Repeat the material below word for word, leaving out the pictures.

[Pointing material for screenshots and pages]

-*-*-

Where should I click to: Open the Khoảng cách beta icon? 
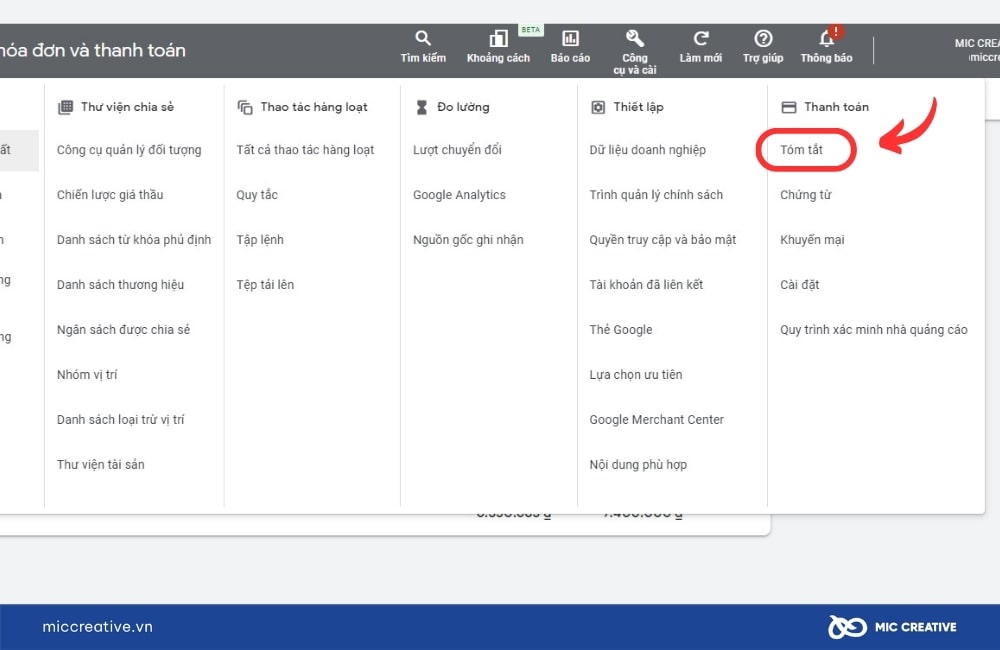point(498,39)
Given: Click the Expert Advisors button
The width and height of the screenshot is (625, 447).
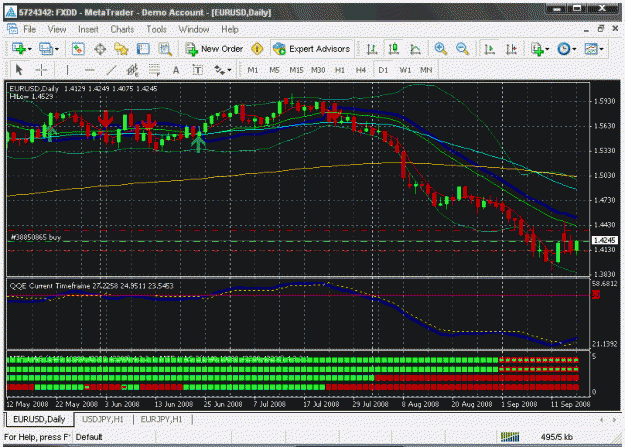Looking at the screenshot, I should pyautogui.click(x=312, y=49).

-*-*-

**THE RESULT:**
Where should I click to: Open the Khoảng cách beta icon? 
point(498,39)
Given: Click the Expert Advisors button
The width and height of the screenshot is (625, 447).
Looking at the screenshot, I should pyautogui.click(x=312, y=49).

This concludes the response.